ACFE’s Fraud Magazine published an online exclusive article by Jan Tadeusz Stappers about the new ISO standard dedicated to whistleblowing management systems. Below is a summary of the article. The original article can be found here.
Whistleblowing is often seen as a risk for boards, committees directors and an organization’s reputation. But with a sound whistleblowing infrastructure in place, whistleblowing provides an opportunity to better understand and manage culture, and solve irregularities internally before they become uncontrollable externally.
A growing number of countries are introducing or revising legislation aimed at protecting whistleblowers. Some examples are Australia’s Treasury Laws Amendment (Enhancing Whistleblower Protections) Bill 2017, Italy’s Law No. 179/2017 and France’s Loi Sapin II.
The European Commission made great strides in 2018 when it proposed a new law to strengthen whistleblower protection across the EU. The commission claims that whistleblowers can play an important role in uncovering activities that damage the “public interest and the welfare of our citizens and society.” The proposal includes an obligation for organizations to implement safe channels for internal reporting. The European Parliament adopted the EU whistleblowing directive at its first reading on April 16.

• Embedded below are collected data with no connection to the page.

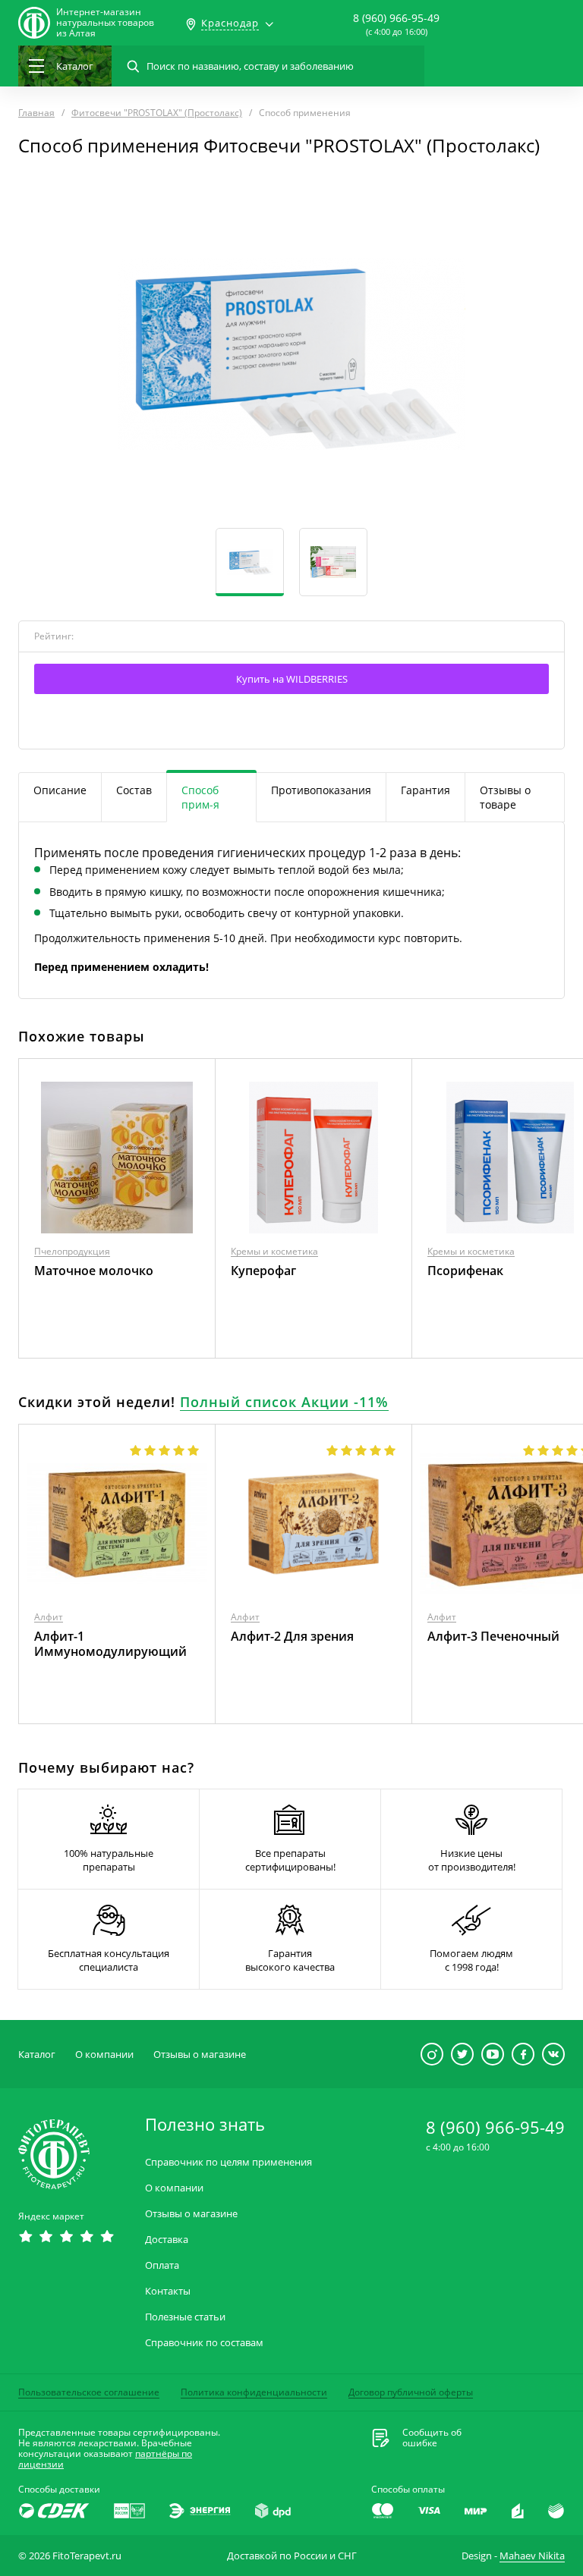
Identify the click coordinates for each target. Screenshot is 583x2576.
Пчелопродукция (72, 1251)
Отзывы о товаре (505, 797)
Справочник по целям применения (228, 2162)
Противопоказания (321, 790)
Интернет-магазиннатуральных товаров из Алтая (105, 23)
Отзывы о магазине (199, 2054)
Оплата (162, 2265)
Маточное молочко (93, 1270)
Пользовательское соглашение (88, 2392)
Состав (134, 790)
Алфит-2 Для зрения (292, 1636)
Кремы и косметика (274, 1251)
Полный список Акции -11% (284, 1402)
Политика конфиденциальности (254, 2392)
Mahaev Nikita (532, 2555)
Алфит (48, 1616)
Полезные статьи (185, 2317)
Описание (60, 790)
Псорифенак (465, 1270)
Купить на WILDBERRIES (292, 679)
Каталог (36, 2054)
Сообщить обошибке (432, 2438)
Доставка (166, 2239)
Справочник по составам (204, 2342)
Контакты (168, 2291)
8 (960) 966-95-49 (396, 18)
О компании (104, 2054)
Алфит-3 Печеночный (493, 1636)
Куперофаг (263, 1270)
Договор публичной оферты (410, 2392)
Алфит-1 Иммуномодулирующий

Although organizations have many useful reference points, no single, internationally recognized standard on whistleblowing exists. Documentation now is largely focused on legal obligations and what governments should be doing in whistleblowing legislation. While this is important, it isn’t suitable or practicable for organizations to understand whistleblowing principles and how to implement policies and procedures effectively.
ISO 37002 will provide practical guidance to organizations on a broad array of whistleblowing management aspects. It doesn’t specify requirements but provides guidance on whistleblowing management systems and recommended practices. ISO 37002 is intended to be adaptable. Its use can differ depending on the size, nature and complexity of an organization’s activities.

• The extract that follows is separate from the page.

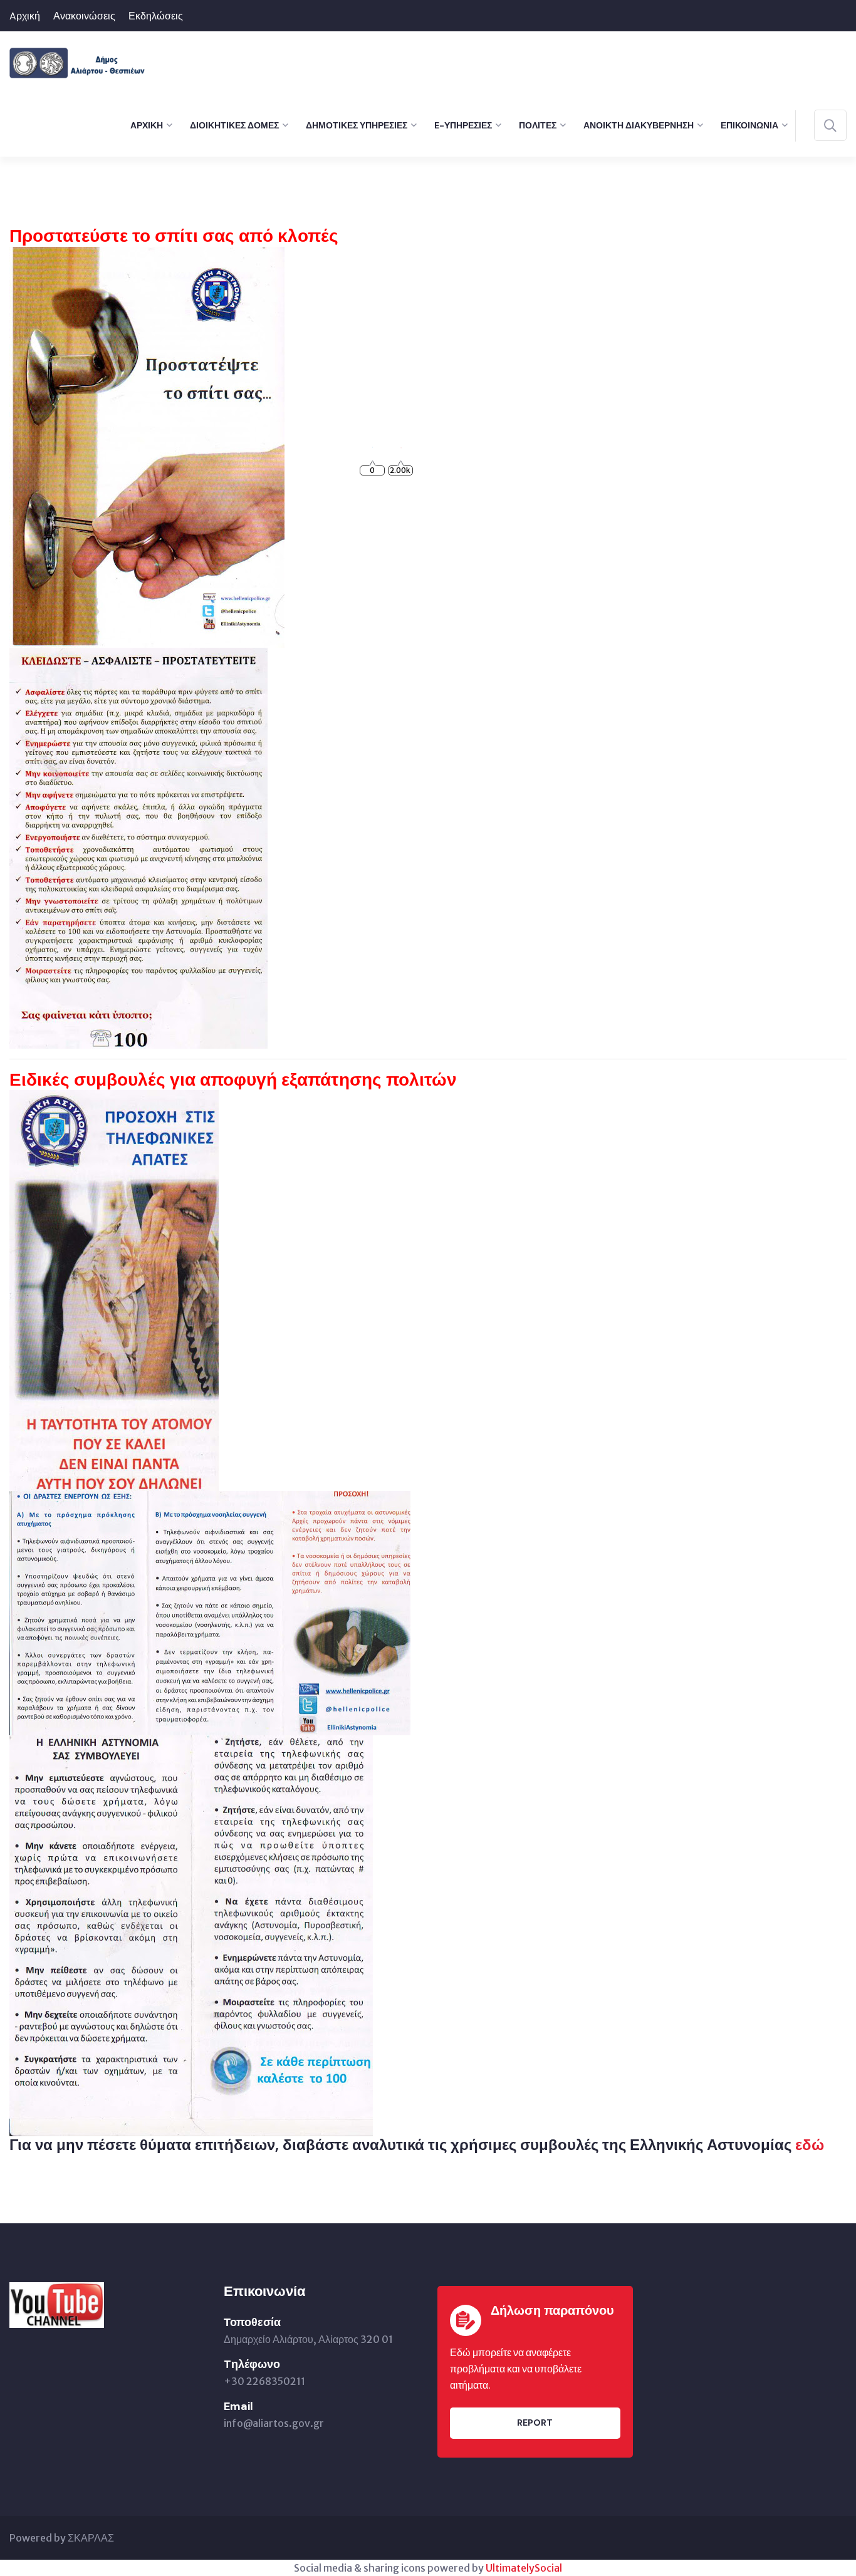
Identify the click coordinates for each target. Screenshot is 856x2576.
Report (535, 2422)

Organizations that haven’t adopted management system standards will be able to adopt ISO 37002 as stand-alone guidance. Organizations will be able to choose to extend the scope of the whistleblowing management system to include reporting from outside their organizations.
WG3 states that it intends to provide a framework for establishing a clear and robust organizational whistleblowing system. WG3 acknowledges that creating a protective environment where people can confidently report concerns is crucial to effectively preventing and dealing with wrongdoing.
ISO 37002 is scheduled for completion by the end of 2021.